Instructions to follow = From the line containing "Medical Device Security 101 (88, 1613)" down to the line containing "Fellows (225, 2236)" in the records below, reproduce every line exactly, ends included, and omit all others.

Material supplied Start Marker

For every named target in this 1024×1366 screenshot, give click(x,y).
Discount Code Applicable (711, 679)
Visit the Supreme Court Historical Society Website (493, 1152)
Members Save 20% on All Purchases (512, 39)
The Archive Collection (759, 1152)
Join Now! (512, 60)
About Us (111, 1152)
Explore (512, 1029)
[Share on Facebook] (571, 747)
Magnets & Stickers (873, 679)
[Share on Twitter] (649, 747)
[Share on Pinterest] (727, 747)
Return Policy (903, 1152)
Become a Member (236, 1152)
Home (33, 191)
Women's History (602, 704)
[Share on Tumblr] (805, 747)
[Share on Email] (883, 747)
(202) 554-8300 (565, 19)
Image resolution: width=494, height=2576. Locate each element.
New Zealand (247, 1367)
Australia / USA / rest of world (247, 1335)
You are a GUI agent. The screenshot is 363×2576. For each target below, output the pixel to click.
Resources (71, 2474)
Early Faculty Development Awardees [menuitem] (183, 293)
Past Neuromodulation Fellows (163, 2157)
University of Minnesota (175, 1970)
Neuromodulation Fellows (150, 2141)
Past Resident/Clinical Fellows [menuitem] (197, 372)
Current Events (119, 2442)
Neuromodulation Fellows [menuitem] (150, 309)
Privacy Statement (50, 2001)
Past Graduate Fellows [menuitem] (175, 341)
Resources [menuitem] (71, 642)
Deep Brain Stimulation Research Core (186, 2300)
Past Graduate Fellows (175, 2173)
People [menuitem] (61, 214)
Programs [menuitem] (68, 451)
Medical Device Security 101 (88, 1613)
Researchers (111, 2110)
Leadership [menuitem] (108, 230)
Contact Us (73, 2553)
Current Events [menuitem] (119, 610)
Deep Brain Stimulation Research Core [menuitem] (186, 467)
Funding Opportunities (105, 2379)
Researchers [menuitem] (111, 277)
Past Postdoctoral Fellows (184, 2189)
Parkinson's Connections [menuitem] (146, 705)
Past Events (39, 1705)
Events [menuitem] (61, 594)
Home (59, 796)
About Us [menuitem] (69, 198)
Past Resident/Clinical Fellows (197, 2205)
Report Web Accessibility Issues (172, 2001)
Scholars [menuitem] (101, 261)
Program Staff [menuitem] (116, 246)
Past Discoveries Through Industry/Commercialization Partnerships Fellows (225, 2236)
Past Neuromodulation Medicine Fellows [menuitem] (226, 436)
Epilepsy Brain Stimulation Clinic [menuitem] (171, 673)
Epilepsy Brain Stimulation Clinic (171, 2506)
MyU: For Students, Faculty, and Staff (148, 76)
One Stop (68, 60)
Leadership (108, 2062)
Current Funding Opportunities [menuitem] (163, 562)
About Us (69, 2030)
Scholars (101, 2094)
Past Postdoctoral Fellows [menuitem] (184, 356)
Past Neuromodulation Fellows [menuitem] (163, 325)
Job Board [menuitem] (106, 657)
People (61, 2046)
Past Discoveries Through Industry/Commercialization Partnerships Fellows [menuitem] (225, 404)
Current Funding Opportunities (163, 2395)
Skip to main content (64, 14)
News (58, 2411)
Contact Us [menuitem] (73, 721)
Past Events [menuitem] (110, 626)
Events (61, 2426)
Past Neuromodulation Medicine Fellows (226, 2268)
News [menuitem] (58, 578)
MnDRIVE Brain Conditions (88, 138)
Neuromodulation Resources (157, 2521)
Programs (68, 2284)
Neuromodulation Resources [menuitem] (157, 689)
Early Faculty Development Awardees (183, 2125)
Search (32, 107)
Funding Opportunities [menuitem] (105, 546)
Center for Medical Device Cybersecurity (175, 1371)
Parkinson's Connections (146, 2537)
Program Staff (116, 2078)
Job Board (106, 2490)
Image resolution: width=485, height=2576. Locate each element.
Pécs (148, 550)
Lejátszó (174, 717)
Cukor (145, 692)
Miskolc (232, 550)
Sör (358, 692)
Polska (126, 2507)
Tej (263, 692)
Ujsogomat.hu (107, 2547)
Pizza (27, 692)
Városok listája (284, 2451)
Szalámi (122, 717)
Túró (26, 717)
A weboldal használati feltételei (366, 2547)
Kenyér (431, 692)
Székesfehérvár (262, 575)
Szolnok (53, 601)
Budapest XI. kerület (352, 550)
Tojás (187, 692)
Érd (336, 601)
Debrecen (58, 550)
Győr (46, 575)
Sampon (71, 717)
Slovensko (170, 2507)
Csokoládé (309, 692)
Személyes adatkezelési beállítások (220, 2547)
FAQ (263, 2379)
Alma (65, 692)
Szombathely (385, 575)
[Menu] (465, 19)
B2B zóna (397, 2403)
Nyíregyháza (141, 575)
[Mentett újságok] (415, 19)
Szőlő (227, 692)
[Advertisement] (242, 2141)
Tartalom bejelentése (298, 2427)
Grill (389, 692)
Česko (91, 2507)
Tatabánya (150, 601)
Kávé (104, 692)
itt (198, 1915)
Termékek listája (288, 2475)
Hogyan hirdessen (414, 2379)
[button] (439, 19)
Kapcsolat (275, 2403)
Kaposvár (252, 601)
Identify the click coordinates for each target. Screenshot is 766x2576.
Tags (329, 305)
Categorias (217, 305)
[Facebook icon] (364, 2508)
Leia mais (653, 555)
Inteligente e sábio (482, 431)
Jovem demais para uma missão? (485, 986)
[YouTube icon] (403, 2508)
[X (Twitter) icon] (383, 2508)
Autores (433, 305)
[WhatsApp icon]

Material supplied End Marker

Reply =
Medical Device Security 101 (88, 1613)
Researchers (111, 2110)
Leadership [menuitem] (108, 230)
Contact Us (73, 2553)
Current Events [menuitem] (119, 610)
Deep Brain Stimulation Research Core [menuitem] (186, 467)
Funding Opportunities (105, 2379)
Researchers [menuitem] (111, 277)
Past Postdoctoral Fellows (184, 2189)
Parkinson's Connections [menuitem] (146, 705)
Past Events (39, 1705)
Events [menuitem] (61, 594)
Home (59, 796)
About Us [menuitem] (69, 198)
Past Resident/Clinical Fellows (197, 2205)
Report Web Accessibility Issues (172, 2001)
Scholars [menuitem] (101, 261)
Program Staff [menuitem] (116, 246)
Past Discoveries Through Industry/Commercialization Partnerships Fellows (225, 2236)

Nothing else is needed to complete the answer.